Effects of acetylcholine on axonal conduction of lobster nerve.

Abstract

Acetylcholine and related compounds have been tested for their effects on the electrical activity of lobster walking-leg nerve bundles. Changes in action and membrane potential were recorded with the “sucrose-gap” technique. ACh in concentrations of 5·10−3–10−2 M decreases the membrane potential; the simultaneously recorded action potentials initially display an increased amplitude and a marked prolongation and elevation of the descending phase which appears oscillatory. As the depolarization progresses, the spike height decreases and the effects on the descending phase decline.
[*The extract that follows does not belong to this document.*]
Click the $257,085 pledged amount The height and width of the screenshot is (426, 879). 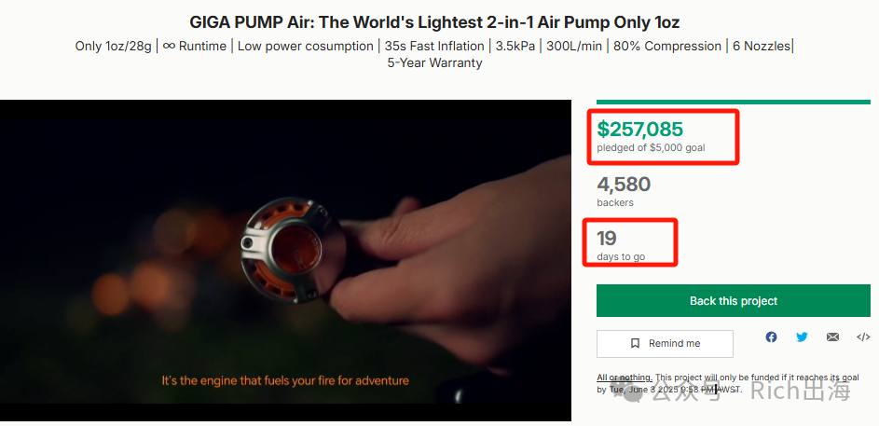pos(639,129)
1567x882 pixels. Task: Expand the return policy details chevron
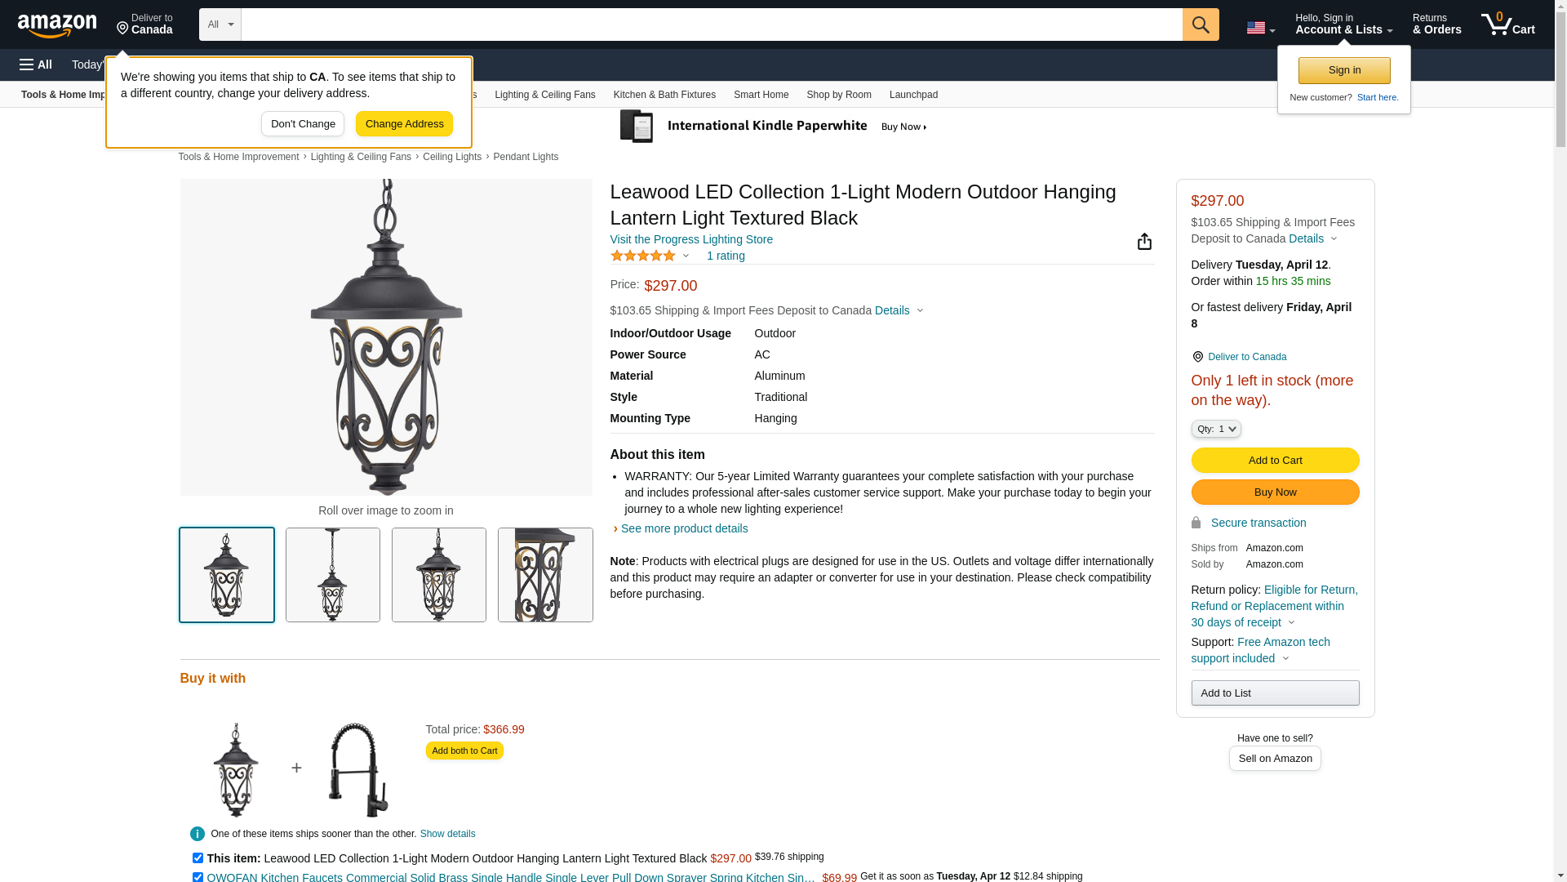(1291, 623)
Finally reversible block of conduction occurs. d,l-Acetyl-β-methylcholine (10−2 M) produces similar effects on the action potential but the membrane potential is only slightly depolarized. Choline, acetate and bromide in concentrations equal to those of ACh have no effect; in 10-fold higher concentrations only choline produces minor changes in the action potential. Physostigmine (5 mM) produces effects similar to those seen with ACh while lower concentrations inhibit the action of ACh. Atropine and tetracaine reversibly block conduction and like physostigmine, also inhibit the effect of ACh. Although curare was nerve demonstrated to block conduction, it does inhibit the action of ACh. Irreversible cholinesterase inhibitors (phospholine, Paraoxon) block conduction. Paraoxon much faster than phospholine. The membrane potential is decreased by 20–30 mV, and while the effects of these inhibitors on the membrane potential are reversible, conduction remains blocked. The difficulties of interpreting some of these actions on a nerve bundle are discussed.